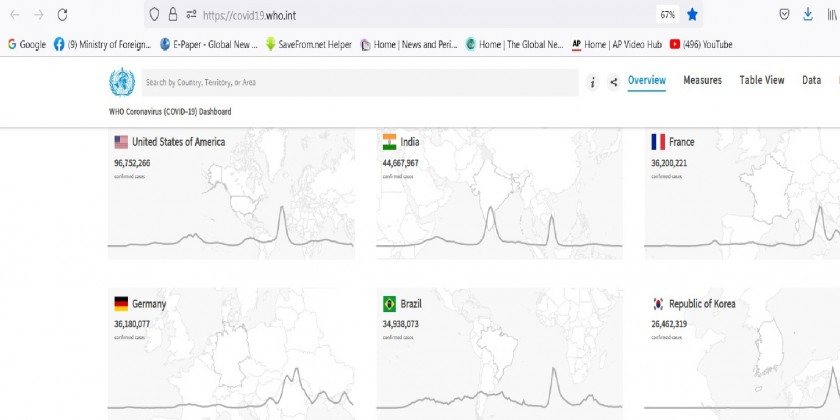Open the Data tab
The image size is (840, 420).
click(x=811, y=80)
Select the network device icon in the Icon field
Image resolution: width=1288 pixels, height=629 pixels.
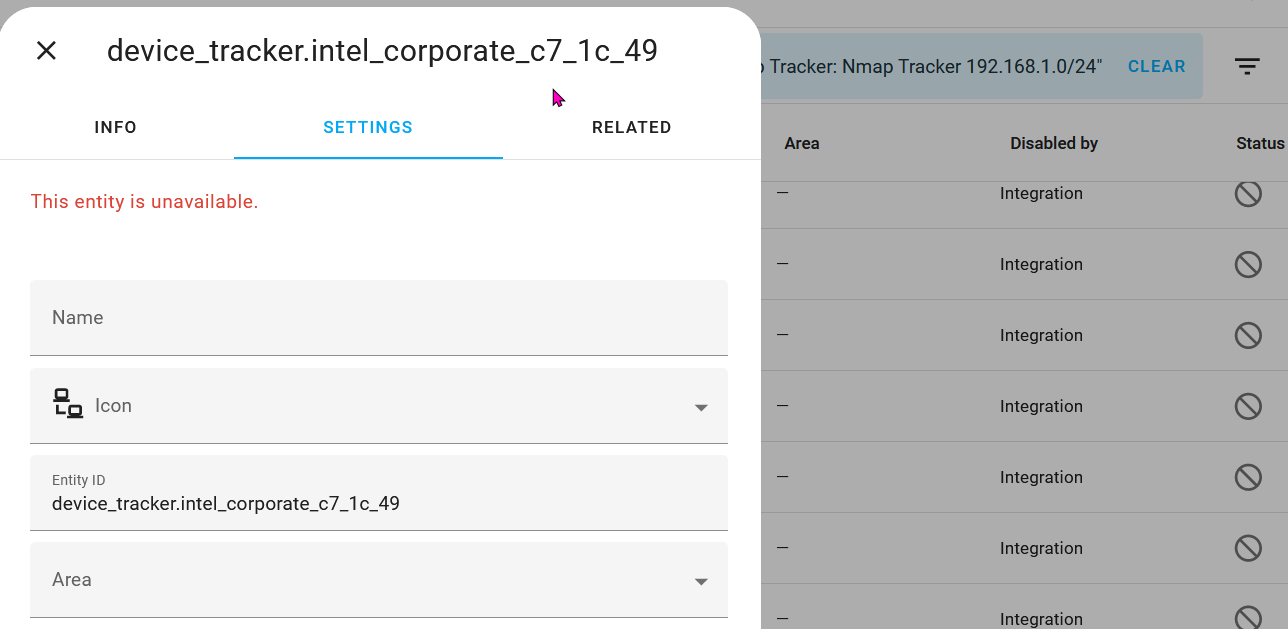click(x=66, y=405)
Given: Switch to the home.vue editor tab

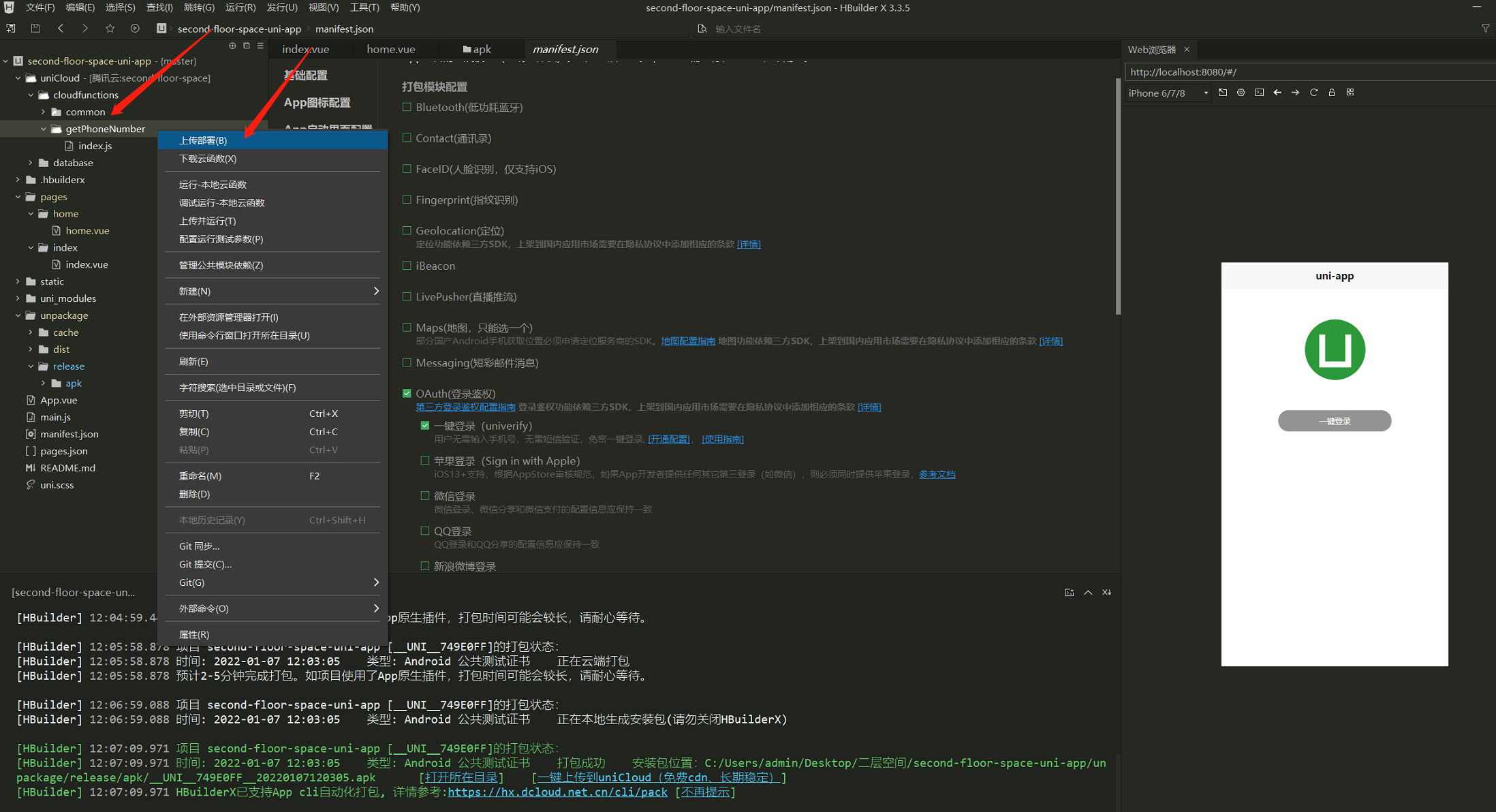Looking at the screenshot, I should pyautogui.click(x=390, y=49).
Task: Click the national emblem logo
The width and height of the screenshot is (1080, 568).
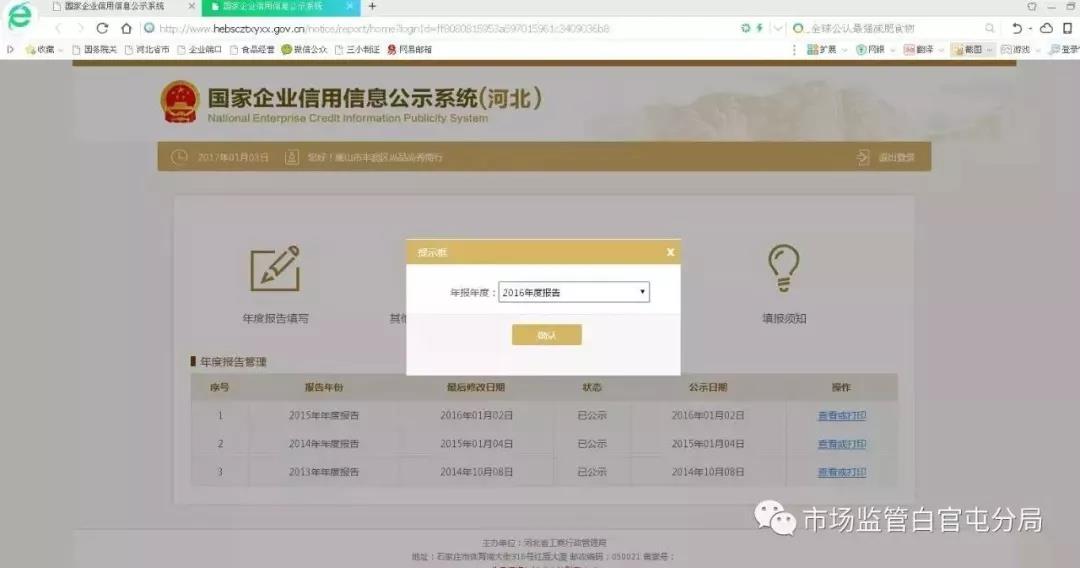Action: (x=180, y=102)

Stated exercise:
Rewrite everything from the line containing "Task: Click the national emblem logo" down to the last of the rows, replacing "emblem" with "seal" and changing nothing else, and leave the pictures out.

Expected answer:
Task: Click the national seal logo
The width and height of the screenshot is (1080, 568).
Action: (x=180, y=102)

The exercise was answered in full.